October 25, 2021
Posted: September 23, 2021 11:55 am
The 18th named storm of the season is here. The National Hurricane Center (NHC) has spent the last few days closely watching what started as a tropical wave advancing across the Atlantic. The wave formed into a tropical depression late Wednesday before developing into a tropical storm. Tropical Storm Sam is quickly intensifying as it moves through the central Atlantic Ocean.
Tropical Storm Sam is located 1,745 miles to the east and southeast of the northern edge of the Leeward Islands. Sam is packing maximum sustained winds of 50 mph as it tracks toward the west at 16 mph. The NHC is confident that this storm will strengthen into a hurricane in the coming days. Most predictions set the storm strengthening into a hurricane by the end of day Friday.
There are a number of tracks that this storm can take as it continues to strengthen. Should it curve to the north, the storm may journey toward Bermuda and Atlantic Canada. However, there is also a strong possibility that the Bahamas and the East Coast of the US may be affected by the storm.
Forecasters predict that the storm will continue to grow in size and intensity over the next few days, most likely becoming a hurricane by the end of the week. Wind shear surrounding the system is currently not strong. This weak wind shear could give the system the necessary environment that it needs to strengthen.
However, a competing system of dry air and dust may work to mitigate some of the strengthening that may happen over the next few days. How these competing systems play out will likely determine how much steam Tropical Storm Sam is able to gain.

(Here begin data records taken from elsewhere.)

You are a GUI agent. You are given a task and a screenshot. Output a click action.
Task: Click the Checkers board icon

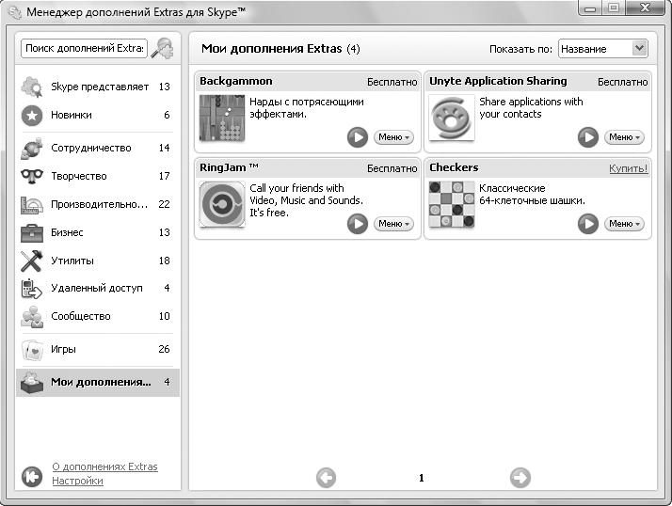452,204
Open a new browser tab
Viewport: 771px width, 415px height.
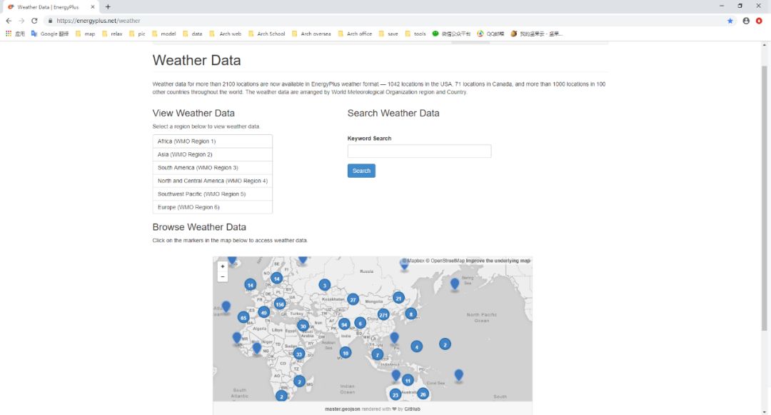pos(108,7)
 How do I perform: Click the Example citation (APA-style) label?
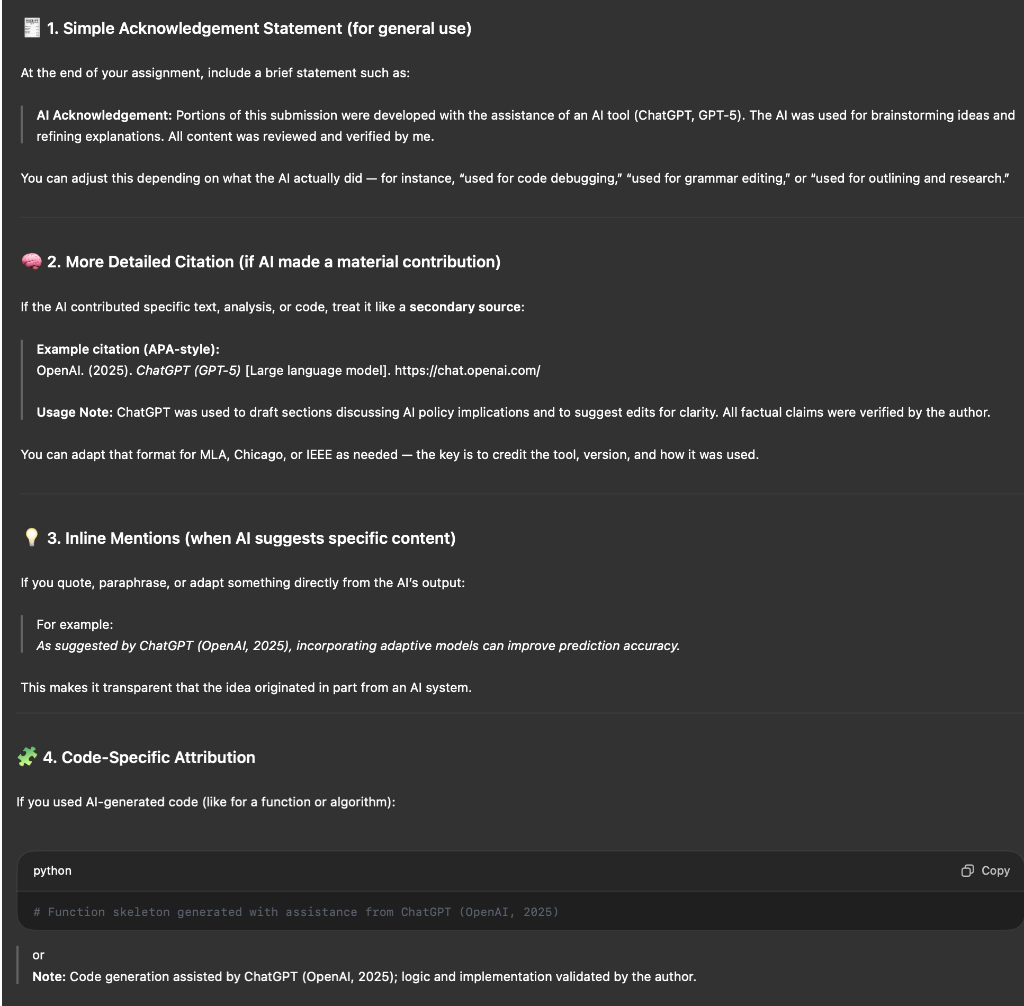point(128,349)
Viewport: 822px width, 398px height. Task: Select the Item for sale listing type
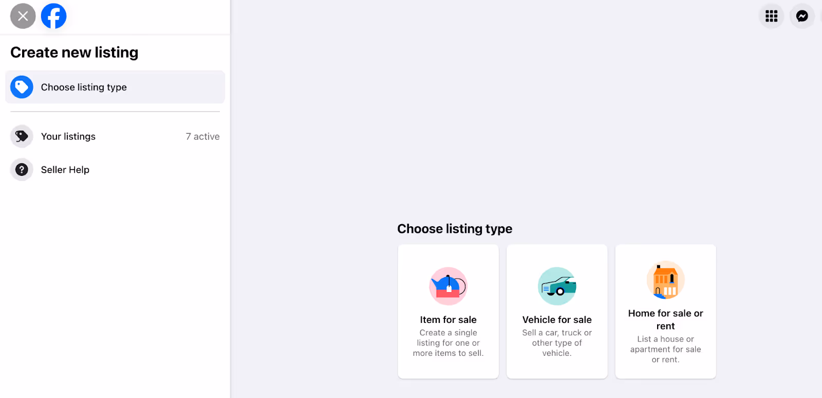[447, 311]
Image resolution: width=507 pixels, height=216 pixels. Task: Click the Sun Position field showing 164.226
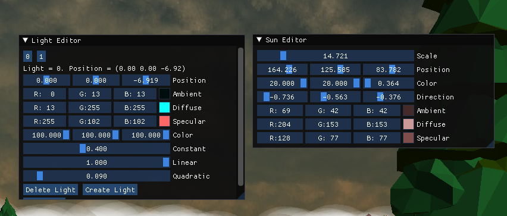(282, 70)
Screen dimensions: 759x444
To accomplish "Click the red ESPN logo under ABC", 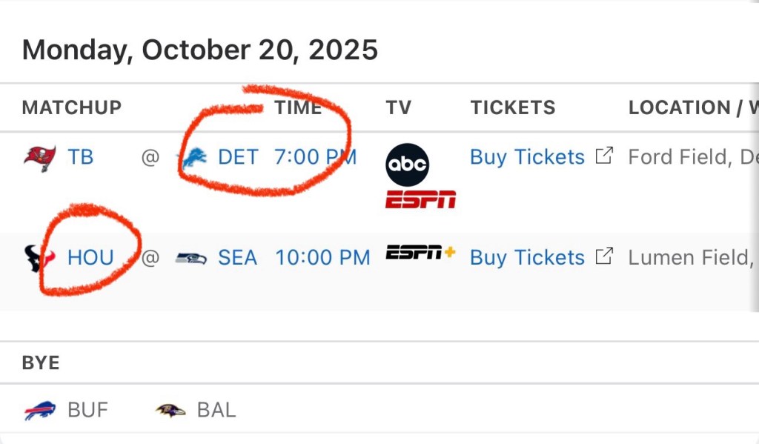I will (420, 199).
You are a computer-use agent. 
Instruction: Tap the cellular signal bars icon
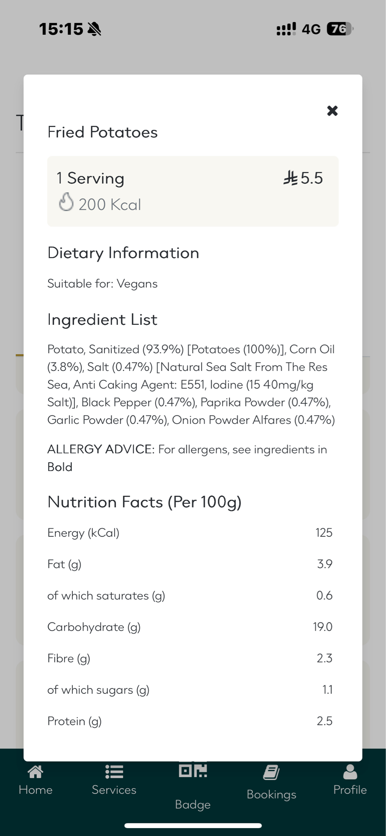286,29
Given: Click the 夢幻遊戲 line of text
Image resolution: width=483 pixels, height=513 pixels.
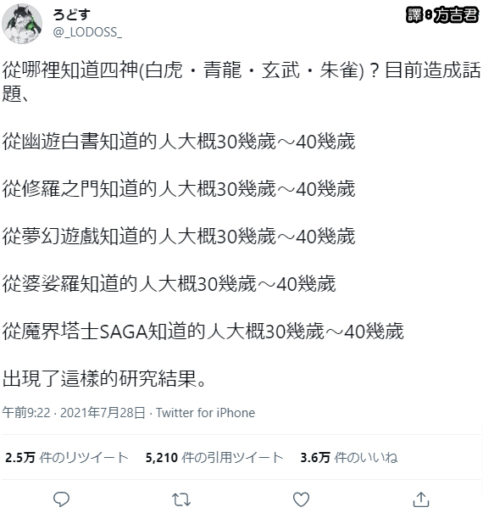Looking at the screenshot, I should click(179, 237).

As is common with these types of weather systems, the strength of the system will likely determine its path through the ocean waters and toward land. For example, if the system stalls out in development, it is likely that it will track west as the present trade winds will have the momentum to carry it in that direction.
Conversely, if the system continues to intensify, it would be more likely to turn toward the north because of the natural physical forces in place as a result of the Earth’s rotation. Although forecasters are relatively certain that the system will impact the northern islands of the Caribbean, if it veers toward the East Coast or farther to the north is still uncertain.

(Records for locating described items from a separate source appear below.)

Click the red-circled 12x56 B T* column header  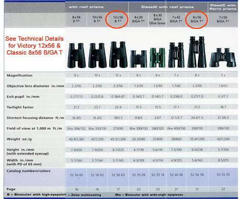coord(118,19)
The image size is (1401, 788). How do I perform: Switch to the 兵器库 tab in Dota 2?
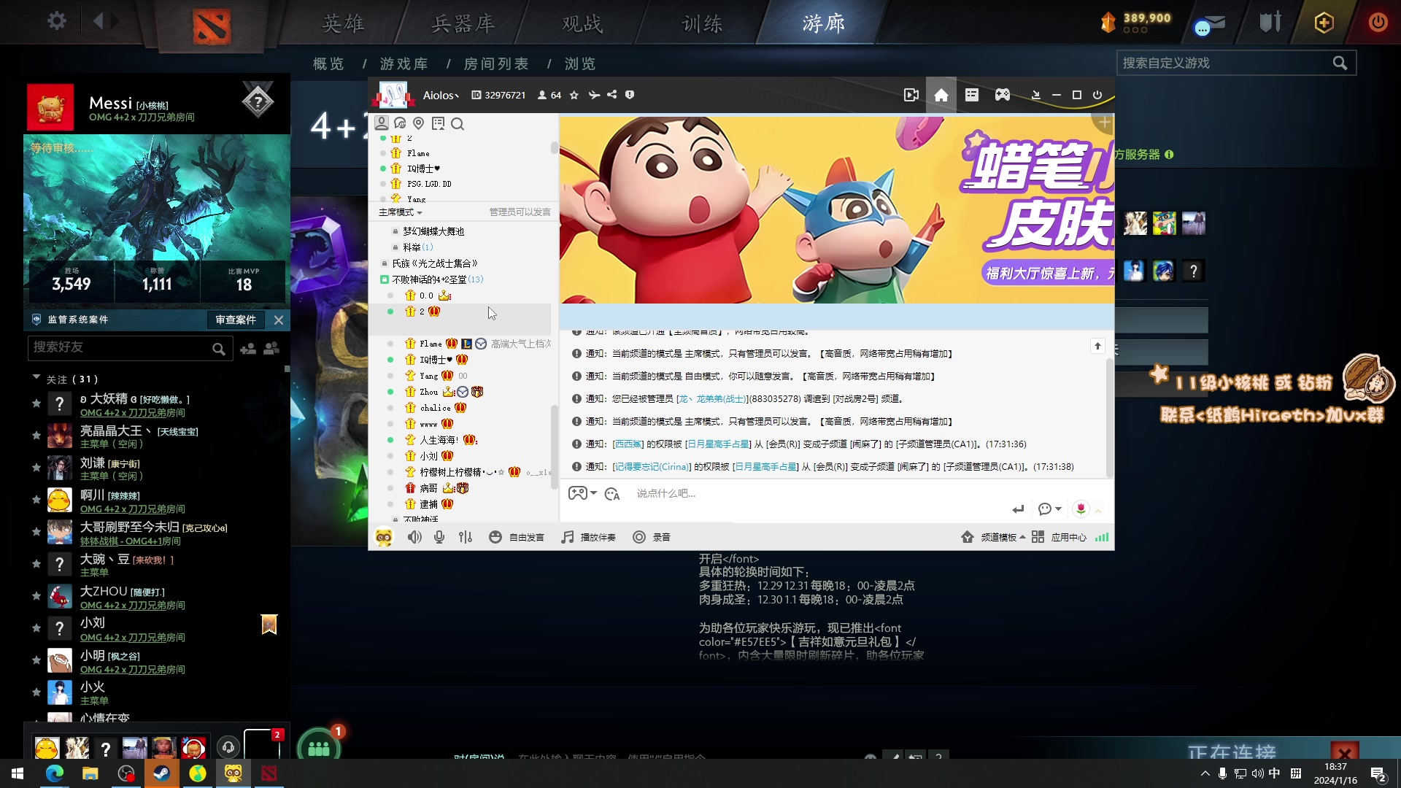point(463,23)
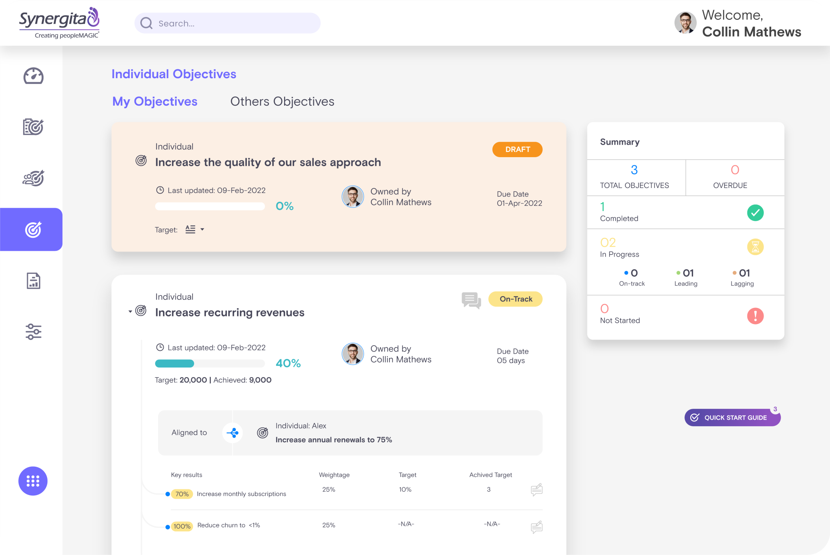
Task: Click the highlighted Objectives target icon
Action: pos(33,229)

The next name storm on the list for the 2021 season is Teresa. This is followed by Victor and Wanda. Once these three names are used, the system will revert to the supplemental list designated by the World Meteorological Organization. In previous years, the naming system reverted to the Greek alphabet system when it ran out of names.
In addition to the new storm brewing, tropical depressions Pete and Rose are a thing of the past. What was once Tropical Depression Peter broke apart north of Puerto Rico late Wednesday night. It took until Thursday morning for Tropical Depression Rose to finally dissipate over the central Atlantic Ocean.
What was once Tropical Storm Odette could potentially reorganize and strengthen in the coming days. This feature is now being characterized as a gale-force, non-tropical area of low pressure. The system is currently positioned about 500 miles to the west and northwest of the Azores. This low is now starting to intensify again, giving the feature the chance to once again become a tropical storm as it churns over the north-central Atlantic. While it may encounter favorable conditions for strengthening in the next 48 hours thanks to warm ocean waters, strong upper-level winds are forecast to inhibit its growth further.